Lyatetska worked to better the quality of specialised care for children in Kherson Oblast, better the material base of the hospital, equip it with modern medical and diagnostic equipment, and oversaw the building of a neonatal centre. She was a contributor to the development of cardiac surgery, immunology, medical genetics, pediatrics neurosurgery and orthopedics. Lyatetska was also a contributor to the organising of specialised care for newborns and the creation of a system for its provision at both the district and regional levels, the introduction of new modern technologies in the process of treating and diagnosis. She oversaw a reduction in morality and infant morality and prioritised the provision of specialised assistance to rural residents, primarily in Kalanchak.

She was the author of the book Organization of neurological care for children in the Kherson region in 1995, Mistress of a large house in 1998, co-wrote Medical care for children in the Kherson region in terms of reforming the industry (for 2000–2004) in 2004 and co-authored Experience of watermelon pulp application in complex treatment of secondary chronic pyelonephritis in children and Experience in the use of immunoglobulins in the treatment of neuroinfections in newborns in 2006. She retired from work in June 2015 and died on 16 June 2020. Lyatetska was buried at Komyshan Cemetery.
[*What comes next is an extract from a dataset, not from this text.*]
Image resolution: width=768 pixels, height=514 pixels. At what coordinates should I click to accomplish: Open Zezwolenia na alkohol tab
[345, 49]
Tributes to her were paid at St. Catherine's Cathedral, Kherson.

== Awards ==
She received multiple state awards for her work. In 1976, Lyatetska received the Order of the Badge of Honour; the Badge "Excellence in Health Care" in 1978; the Order of the Red Banner of Labour in 1986; and the Merited Healthcare Worker of Ukraine "For significant contribution to the development of health care, the introduction of modern methods of diagnosis and treatment, high professional skills" in 1996. Lyatetska was given an Honorary Diploma of the Cabinet of Ministers of Ukraine "for significant personal contribution to the development of the health care system, organization and provision of medical care, introduction of new methods of diagnosis and treatment, high professionalism and conscientious work" in 1999; the Diploma of the Ministry of Health of Ukraine in 2002.

In 2003, she received the Gratitude of the Cabinet of Ministers of Ukraine; "Laureate of the Rating" of the International Academic Rating of Popularity "Golden Fortune" in 2004; and Diploma of the Presidium of the Federation of Trade Unions of Ukraine for winning second place in the All-Ukrainian competition for the best collective agreement for 2007. She was made a Hero of Ukraine by president Viktor Yanukovych "for outstanding personal merits before the Ukrainian state in the development of health care, the introduction of modern methods of diagnosis and treatment, many years of dedicated work" in August 2009. Lyateska was an honorary citizen of Kherson.

==Legacy==
Sergey Yanovsky of Holos Ukrayiny wrote of Lyatetska: "she was also an extremely interesting interlocutor, who never avoided the opportunity to share the wisdom of life, to give good advice from the pages of the Voice of Ukraine, local publications." In June 2021, a granite bas-relief memorial plaque was dedicated to Lyateska and unveiled at the main entrance of the Kherson Regional Children's Clinical Hospital.